PROMPT:
Rewrite the items below, replacing "Viewport" with "Display" wherever it appears and keeping everything else unchanged.

* begin *

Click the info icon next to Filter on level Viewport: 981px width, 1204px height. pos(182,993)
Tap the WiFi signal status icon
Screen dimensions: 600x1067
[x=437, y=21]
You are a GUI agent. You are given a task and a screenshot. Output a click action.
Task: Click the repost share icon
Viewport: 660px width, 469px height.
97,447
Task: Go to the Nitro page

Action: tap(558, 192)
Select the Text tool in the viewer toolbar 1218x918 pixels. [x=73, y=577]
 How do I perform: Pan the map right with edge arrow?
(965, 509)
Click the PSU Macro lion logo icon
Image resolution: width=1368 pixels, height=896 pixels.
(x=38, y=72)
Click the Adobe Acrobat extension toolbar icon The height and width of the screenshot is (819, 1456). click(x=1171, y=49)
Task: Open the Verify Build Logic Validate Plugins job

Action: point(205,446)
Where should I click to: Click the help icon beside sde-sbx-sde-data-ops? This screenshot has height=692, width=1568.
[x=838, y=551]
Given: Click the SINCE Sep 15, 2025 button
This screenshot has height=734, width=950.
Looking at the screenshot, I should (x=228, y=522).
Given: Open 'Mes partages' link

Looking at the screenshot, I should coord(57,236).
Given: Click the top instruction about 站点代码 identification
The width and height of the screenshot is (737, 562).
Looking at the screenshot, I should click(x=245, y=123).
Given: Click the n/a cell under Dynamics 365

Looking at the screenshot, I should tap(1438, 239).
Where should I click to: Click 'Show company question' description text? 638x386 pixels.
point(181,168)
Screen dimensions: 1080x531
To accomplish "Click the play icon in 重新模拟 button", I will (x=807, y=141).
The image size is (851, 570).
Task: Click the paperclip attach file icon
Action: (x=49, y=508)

* end *

SOLUTION FOR THIS PROBLEM:
Click the info icon next to Filter on level Display: 981px width, 1204px height. pos(182,993)
Tap the WiFi signal status icon
Screen dimensions: 600x1067
[x=437, y=21]
You are a GUI agent. You are given a task and a screenshot. Output a click action.
Task: Click the repost share icon
Display: 660px width, 469px height.
97,447
Task: Go to the Nitro page

Action: tap(558, 192)
Select the Text tool in the viewer toolbar 1218x918 pixels. [x=73, y=577]
 How do I perform: Pan the map right with edge arrow?
(965, 509)
Click the PSU Macro lion logo icon
Image resolution: width=1368 pixels, height=896 pixels.
(x=38, y=72)
Click the Adobe Acrobat extension toolbar icon The height and width of the screenshot is (819, 1456). click(x=1171, y=49)
Task: Open the Verify Build Logic Validate Plugins job

Action: point(205,446)
Where should I click to: Click the help icon beside sde-sbx-sde-data-ops? This screenshot has height=692, width=1568.
[x=838, y=551]
Given: Click the SINCE Sep 15, 2025 button
This screenshot has height=734, width=950.
Looking at the screenshot, I should (x=228, y=522).
Given: Open 'Mes partages' link

Looking at the screenshot, I should coord(57,236).
Given: Click the top instruction about 站点代码 identification
The width and height of the screenshot is (737, 562).
Looking at the screenshot, I should click(x=245, y=123).
Given: Click the n/a cell under Dynamics 365

Looking at the screenshot, I should tap(1438, 239).
Where should I click to: Click 'Show company question' description text? 638x386 pixels.
point(181,168)
Screen dimensions: 1080x531
To accomplish "Click the play icon in 重新模拟 button", I will (x=807, y=141).
The image size is (851, 570).
Task: Click the paperclip attach file icon
Action: (x=49, y=508)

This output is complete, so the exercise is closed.